The Story
Why it exists.
The beginning
D&G launched The Only One in 2018 as a new chapter in their The One line, a floriental-gourmand variation that leaned harder into sweetness and warmth than the 2006 original. The brief was clear: a fragrance that captures the essence of sophisticated, hypnotizing femininity. But the real story is in the notes. Violet and coffee don't typically share space. One is powdery and floral, the other bitter and roasted. The tension between them is the whole point, a softness that gets interrupted by something darker, then finds its way back to warmth. That's The Only One.
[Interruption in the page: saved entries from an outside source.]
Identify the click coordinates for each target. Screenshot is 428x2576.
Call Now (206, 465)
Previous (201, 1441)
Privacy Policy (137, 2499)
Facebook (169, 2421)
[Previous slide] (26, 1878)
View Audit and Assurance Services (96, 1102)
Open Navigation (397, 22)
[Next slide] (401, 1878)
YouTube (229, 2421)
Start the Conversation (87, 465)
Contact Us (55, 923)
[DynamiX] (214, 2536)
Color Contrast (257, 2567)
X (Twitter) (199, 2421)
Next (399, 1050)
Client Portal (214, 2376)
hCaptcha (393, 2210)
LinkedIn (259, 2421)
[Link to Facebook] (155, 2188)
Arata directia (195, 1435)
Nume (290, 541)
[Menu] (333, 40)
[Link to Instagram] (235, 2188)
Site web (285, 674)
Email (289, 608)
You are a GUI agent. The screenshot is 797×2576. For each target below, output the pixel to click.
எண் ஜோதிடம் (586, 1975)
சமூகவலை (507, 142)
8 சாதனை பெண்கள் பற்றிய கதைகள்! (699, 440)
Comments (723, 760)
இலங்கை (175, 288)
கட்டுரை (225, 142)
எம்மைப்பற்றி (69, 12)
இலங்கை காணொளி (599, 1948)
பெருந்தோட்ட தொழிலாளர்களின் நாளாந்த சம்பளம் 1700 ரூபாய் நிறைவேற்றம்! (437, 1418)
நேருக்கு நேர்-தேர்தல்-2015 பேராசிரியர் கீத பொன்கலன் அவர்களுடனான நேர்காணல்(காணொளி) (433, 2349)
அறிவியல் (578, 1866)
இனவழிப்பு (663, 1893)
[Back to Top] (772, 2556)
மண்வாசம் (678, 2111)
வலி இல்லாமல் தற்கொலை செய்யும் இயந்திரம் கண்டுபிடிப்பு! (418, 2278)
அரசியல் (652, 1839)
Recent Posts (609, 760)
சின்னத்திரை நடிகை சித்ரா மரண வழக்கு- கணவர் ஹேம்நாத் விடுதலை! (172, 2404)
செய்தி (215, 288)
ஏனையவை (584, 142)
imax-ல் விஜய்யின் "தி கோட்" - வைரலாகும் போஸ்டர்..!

The coffee note doesn't arrive quietly. It takes its time, sitting beneath the florals as the heart develops, then asserting itself with a roasted warmth that changes the conversation. Violet, in the meantime, provides the powdery softness that keeps everything from tipping into bitterness. The two notes exist in constant tension: sweet and bitter, soft and assertive, approachable and just strange enough to remember. Tonka bean enters the base not to overpower but to mediate, smoothing the edges, adding warmth, turning that tension into something cohesive rather than conflicted. The result is a floriental-gourmand that doesn't announce itself.
The evolution
The opening hits first, bright red berries and freesia creating a tart, sparkling impression that feels almost bright. The violet is there from the start, but it's quiet. Waiting. The freesia adds a clean, slightly green lift that keeps the red berries from being too sweet. This phase reads as crisp and approachable. Then the heart arrives. The coffee doesn't storm in, it builds. Iris threads through with its powdery softness, and the violet that was waiting finds its voice again. The rose, often a loud note in D&G florals, stays restrained here. Part of a conversation, not leading it. By the drydown, the tonka bean takes over and everything changes. The initial brightness is gone. What remains is warm, sweet, and close to the skin, patchouli providing just enough earth to keep the tonka from becoming cloying. This is the phase that lasts. The coffee and violet have settled into something quieter and more intimate, and the tonka bean keeps it warm for hours.
Cultural impact
Since 2018, The Only One has built a loyal following as a signature for people who want something sweet but not simple. The coffee-violet pairing is its calling card, unexpected enough to be memorable, warm enough to be wearable. Emilia Clarke's campaign cemented that positioning: bold, warm, unapologetically sweet. It's not trying to reinvent anything, just doing the floriental-gourmand playbook exceptionally well.